» Source extract

Archive for September, 2007

Crisis in Burma

BEFORE I HEAD OUT I feel it’s necessary to at least write a short note about what’s going on in Burma (Myanmar) right now. The issue has been getting a good amount of attention from international media, but I fear that even with the world’s eye trained on the actions of authoritarian leader Than Shwe the situation will turn grim.

The latest report from the Bangkok Post says five people are feared dead after a clash between military and demonstrators, including one Japanese photojournalist who was shot. Another report says that roughly 100 Buddhist monks were rounded up and detained in Rangoon, the nation’s former capital.

From my limited understanding, the last time a pro-democracy movement rose up in Burma in 1988 nearly 3,000 people were murdered when the military fired into crowds of protesters (BBC). The Economist has a short history of the pro-democracy movement here, which is worth a read.

The sorry truth is that I’m really not sure what we can do as outsiders in this situation – but it is essential that we keep informed and speak out in any way we can. The people of Burma have long suffered under a regime that is both apathetic and murderous; this is the people’s inevitable uprising, and we cannot afford to sit idly by and see them crushed. For more updates on the situation from a culturally informed source check Fifty Viss blog, run by a Burmese-American student in California.

Eastbound Train (the last 2000 miles)

amtrak empire builder – seattle > chicago. photo by mrbula.

TOMORROW I HOP A TRAIN back to the Midwest. Back home I could say, knowing it might sadden my parents, but at least back to the place where I hang my hat. The place that I miss.

» Dataset content
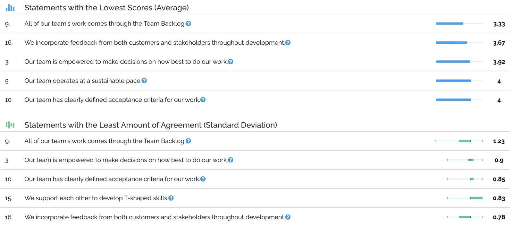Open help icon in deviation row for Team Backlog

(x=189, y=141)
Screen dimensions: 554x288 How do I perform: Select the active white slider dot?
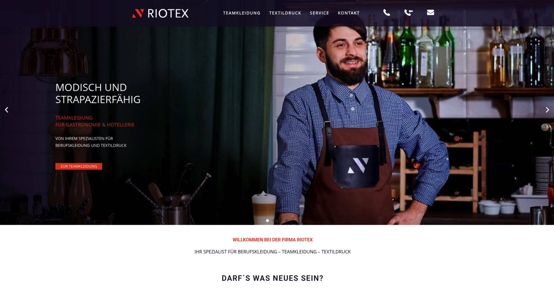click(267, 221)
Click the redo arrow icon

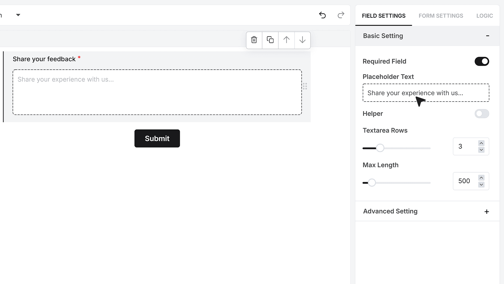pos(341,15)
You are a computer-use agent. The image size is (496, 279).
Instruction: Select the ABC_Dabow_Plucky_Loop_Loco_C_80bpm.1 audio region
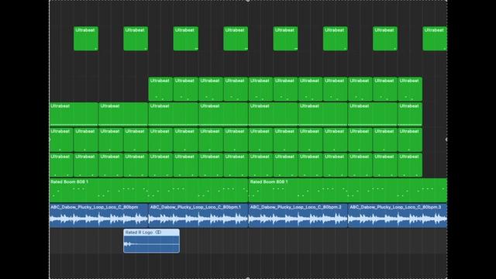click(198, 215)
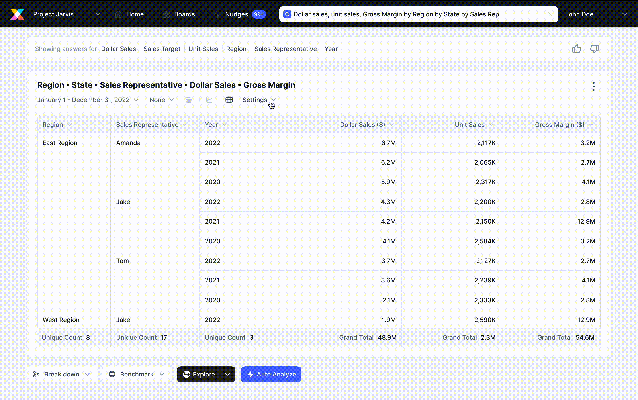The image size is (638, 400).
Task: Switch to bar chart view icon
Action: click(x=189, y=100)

» Task to carry out
Transcribe the September 2007 blog archive above word for word, from its first line to its last.

» Full output
Archive for September, 2007

Crisis in Burma

BEFORE I HEAD OUT I feel it’s necessary to at least write a short note about what’s going on in Burma (Myanmar) right now. The issue has been getting a good amount of attention from international media, but I fear that even with the world’s eye trained on the actions of authoritarian leader Than Shwe the situation will turn grim.

The latest report from the Bangkok Post says five people are feared dead after a clash between military and demonstrators, including one Japanese photojournalist who was shot. Another report says that roughly 100 Buddhist monks were rounded up and detained in Rangoon, the nation’s former capital.

From my limited understanding, the last time a pro-democracy movement rose up in Burma in 1988 nearly 3,000 people were murdered when the military fired into crowds of protesters (BBC). The Economist has a short history of the pro-democracy movement here, which is worth a read.

The sorry truth is that I’m really not sure what we can do as outsiders in this situation – but it is essential that we keep informed and speak out in any way we can. The people of Burma have long suffered under a regime that is both apathetic and murderous; this is the people’s inevitable uprising, and we cannot afford to sit idly by and see them crushed. For more updates on the situation from a culturally informed source check Fifty Viss blog, run by a Burmese-American student in California.

Eastbound Train (the last 2000 miles)

amtrak empire builder – seattle > chicago. photo by mrbula.

TOMORROW I HOP A TRAIN back to the Midwest. Back home I could say, knowing it might sadden my parents, but at least back to the place where I hang my hat. The place that I miss.